Les Maisons hantées

Les maisons « hantées » font encore les beaux jours de la littérature fantastique, les choux gras de la presse à sensation, les délices des parapsychologues, des amateurs de paranormal, des aficionados de l’irrationnel, comme les sensations fortes de ceux qui aiment avoir peur. Et ils sont nombreux !

Au début du XXe siècle, des scientifiques de renom (Camille Flammarion, Charles Richet…) se sont mêlés aux charlatans, les initiés aux profanes, les professionnelles de l’étrange aux amateurs d’angoisse, parfois hantés par leur propre peur.

Mais derrière ces récits de revenants, fantômes ou autres esprits frappeurs, aussi innombrables que mystérieux, que se cache-t-il ?

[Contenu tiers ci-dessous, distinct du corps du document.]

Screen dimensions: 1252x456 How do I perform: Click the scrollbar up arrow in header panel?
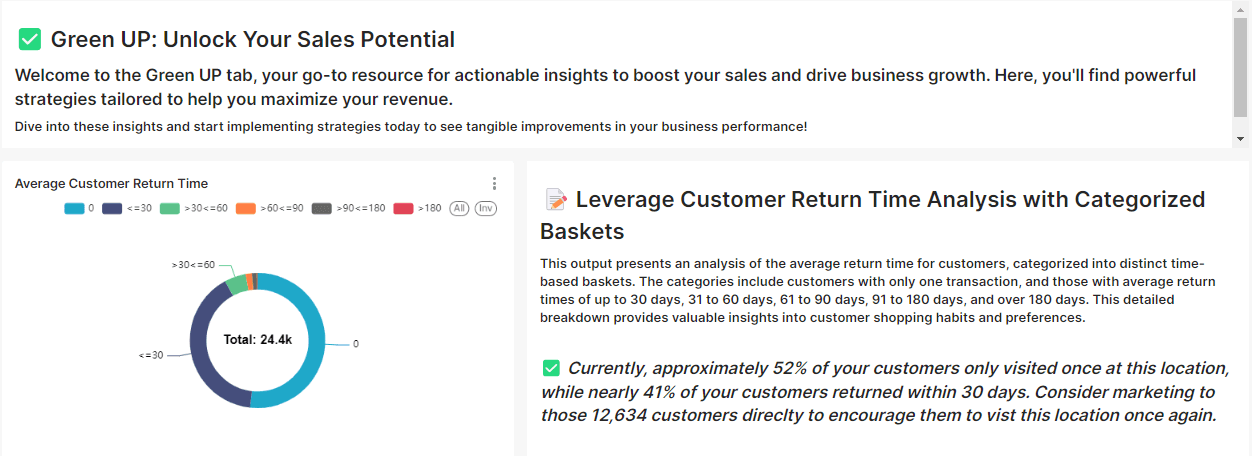(x=1240, y=9)
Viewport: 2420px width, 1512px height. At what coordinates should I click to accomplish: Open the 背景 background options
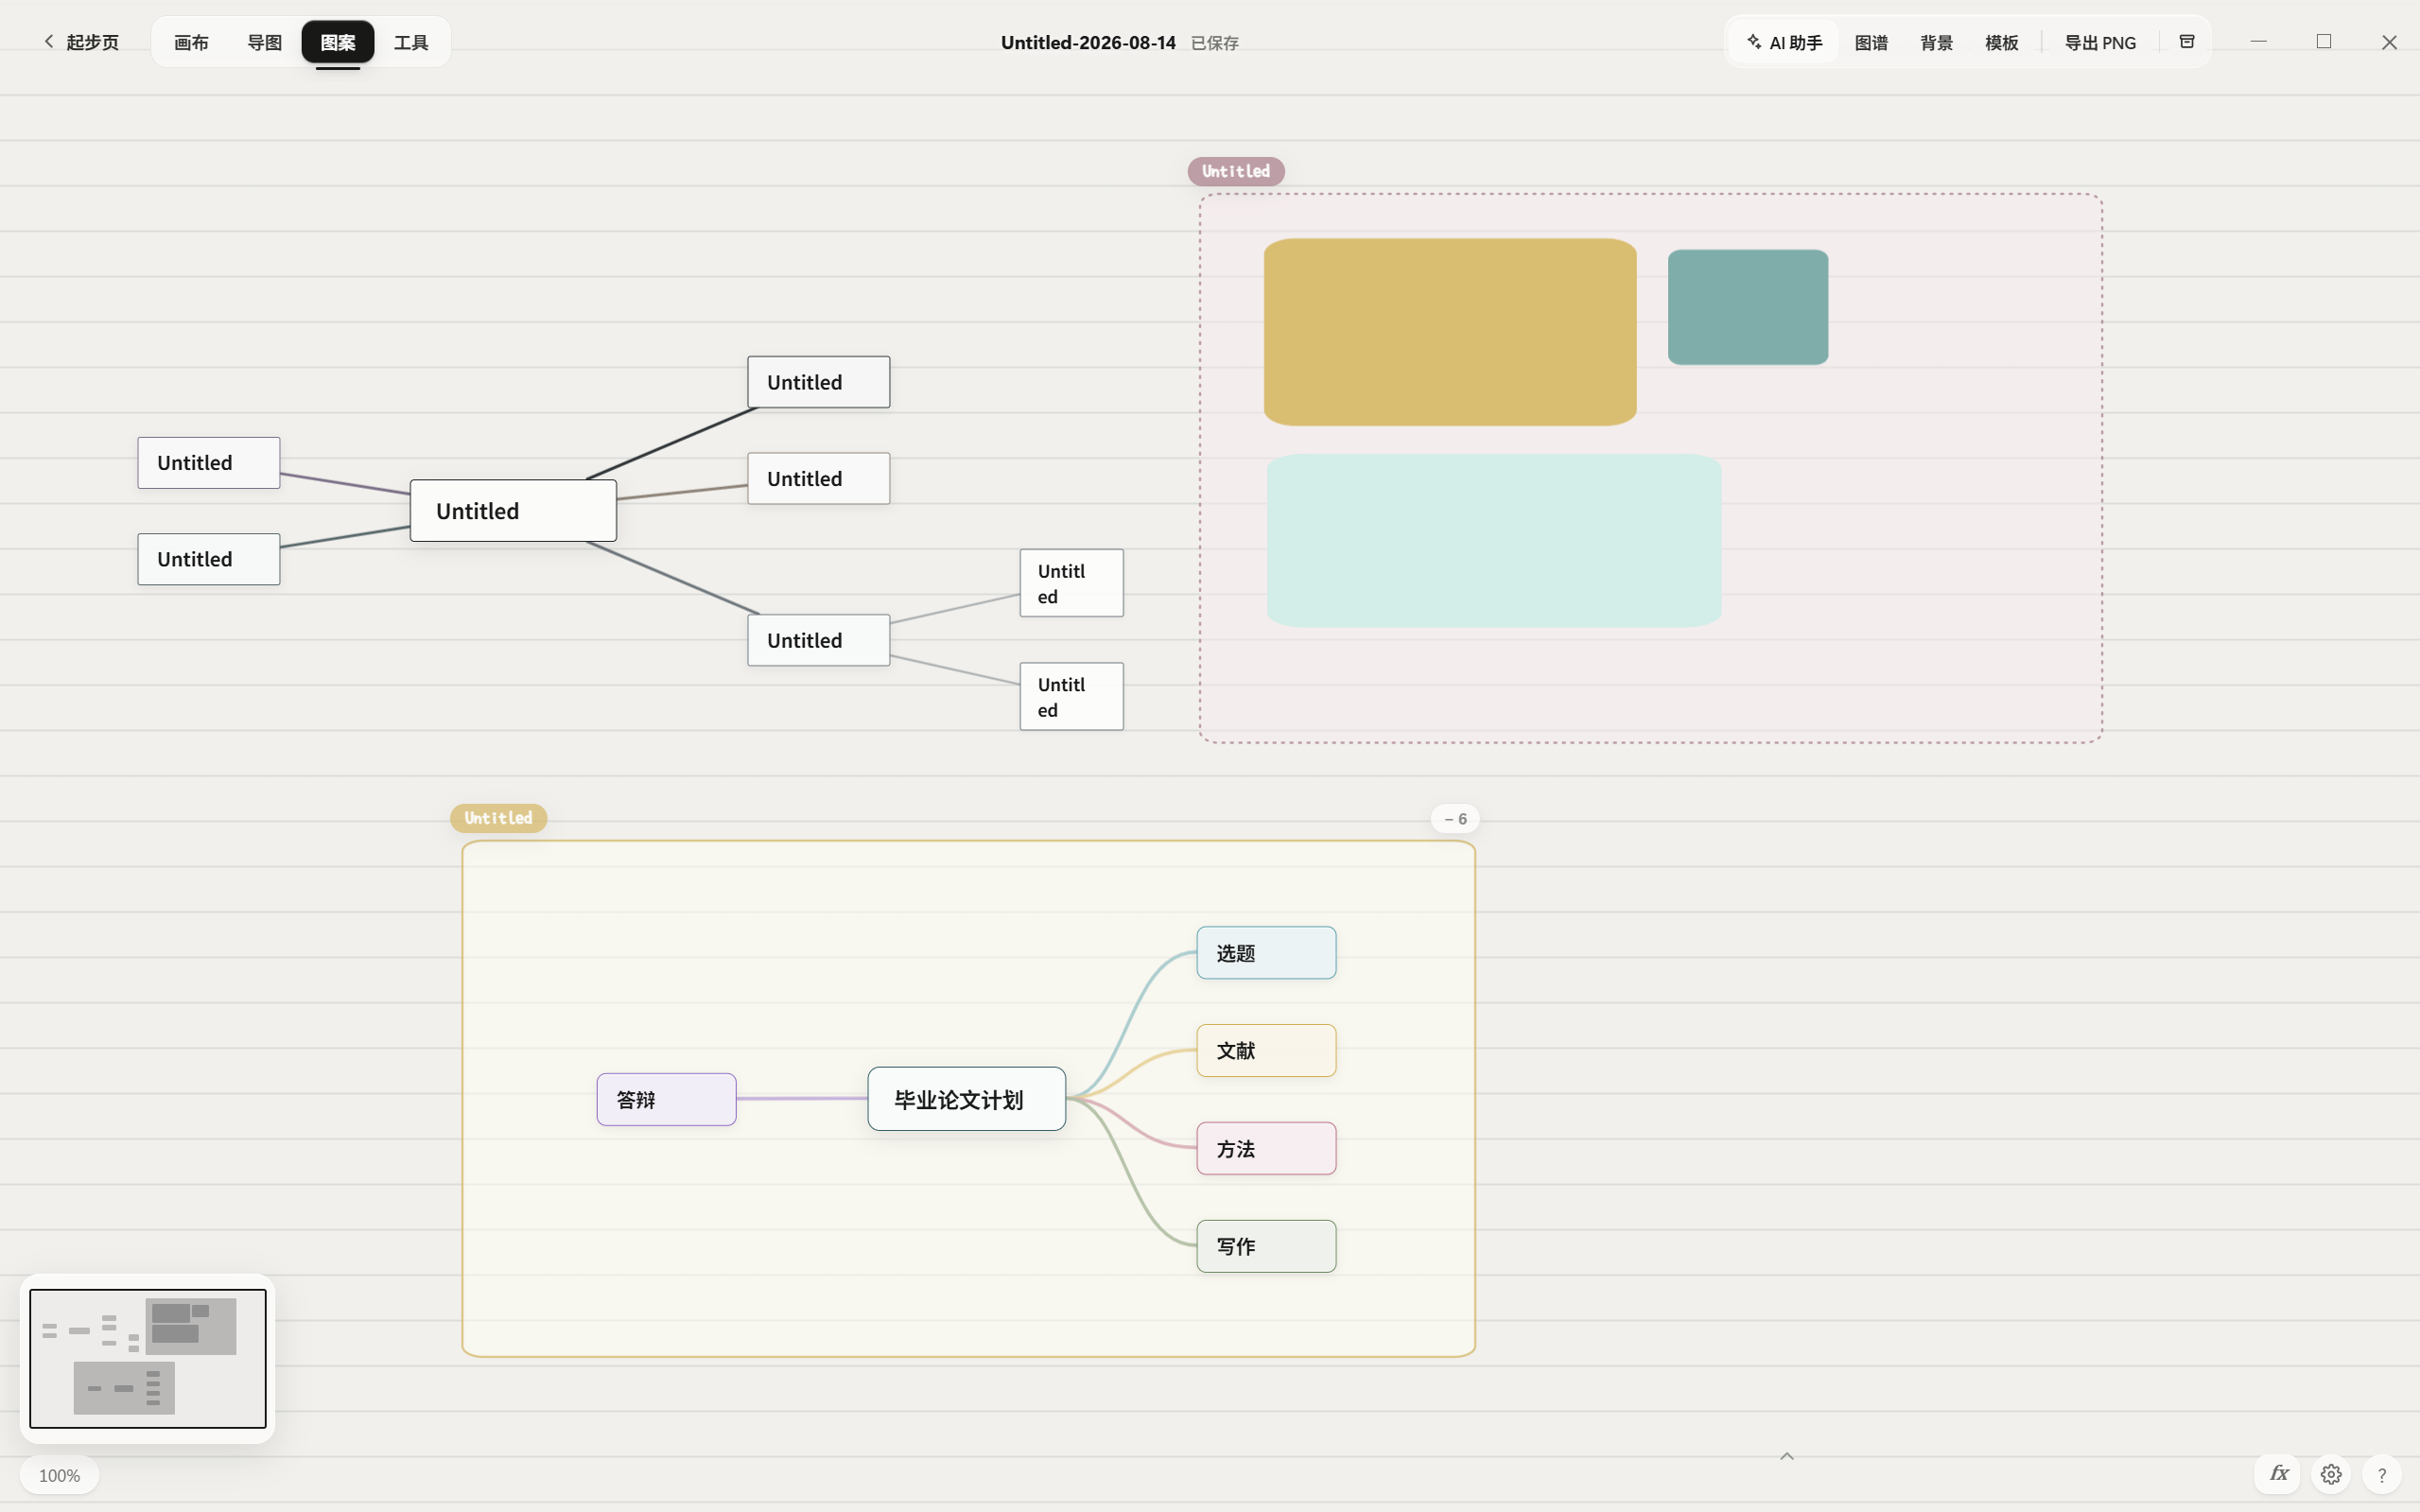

S’agit-il d’illusions, d’hallucinations, de fantasmes ? Notre imaginaire hanterait-il nos demeures ? Ou sont-ce bien des phénomènes réels, objectifs, quantifiables échappant à notre raison et à notre rationalité ?
Il est difficile d’étudier sérieusement cette question, au moins pour deux raisons :

– Les témoignages solides – remontant parfois au Moyen Âge – sont très différents et ne garantissent pas toujours le caractère « sérieux » de leurs auteurs ;
– Il est complexe et aléatoire d’enquêter par soi-même : la plupart des chercheurs restent tributaires d’intermédiaires et, en premier lieu, des récits écrits ou oraux.

Quelques constatations s’imposent.

Les maisons hantées ne constituent pas un seul et même phénomène. Il s’agit plutôt d’une succession ou d’un ensemble de faits localisés dans un même lieu.
Ces faits sont de deux niveaux bien qu’ils puissent tous se produire en même temps.

Les « poltergeits » ou esprits frappeurs (de l’allemand poltern, faire beaucoup de bruit et Geist, esprit) sont plus fréquents qu’on ne le pense, même si en France, ils restent rares. On aurait recensé plus d’un demi-millier de cas depuis la période médiévale, le plus souvent dans un espace clos (maison, appartement, manoir, église…). Traditionnellement, nous percevons les poltergeits comme des coups mystérieux frappés contre les murs, les portes et les fenêtres. Concrètement, les phénomènes sont plus complexes. Sur la base d’une étude recensant tous les cas depuis 1800, deux chercheurs américains, A. Gauld et T. Cornell (auteurs de : Poltergeits, Routledge et Kegan Paul, Londres, 1979) ont dressé une typologie du phénomène :

« Bruits » sans cause naturelle : ce sont les raps ; explosions, bruits de pas, bruits des fenêtres, chants inconnus, cris, pleurs, gémissements, bruits de bris d’objets (mais sans casse !)…
Mouvements mystérieux d’objets légers et/ou lourds : de la vaisselle aux meubles compacts, « pluies » de cailloux, de verre ; jets d’eau et même déplacements de personnes assises ou couchées !
Endommagement ou perturbation des circuits électriques du lieu : bris d’ampoules, allumage inopiné et interruption sans la main de l’homme d’appareils électriques et électroniques ; dysfonctionnement des téléphones…
Présence de « lumières » inhabituelles, de « lueurs » et autres « boules lumineuses » (cité par Pascale Catala, Apparitions et maisons hantées, Paris, Presses du Châtelet, 2004, p. 25).
– Variations anormales de température (en un laps de temps trop court) et variations électromagnétiques, avec « émission d’infra rouges ou d’ultrasons…
Parfums et/ou odeurs pestilentielles dont l’origine reste inconnue et introuvable ;
« Sensations tactiles » évoquant une « présence » dans le lieu, avec son cortège de désagréments : courants d’air froids, picotements, griffures, morsures, étranglements et coups…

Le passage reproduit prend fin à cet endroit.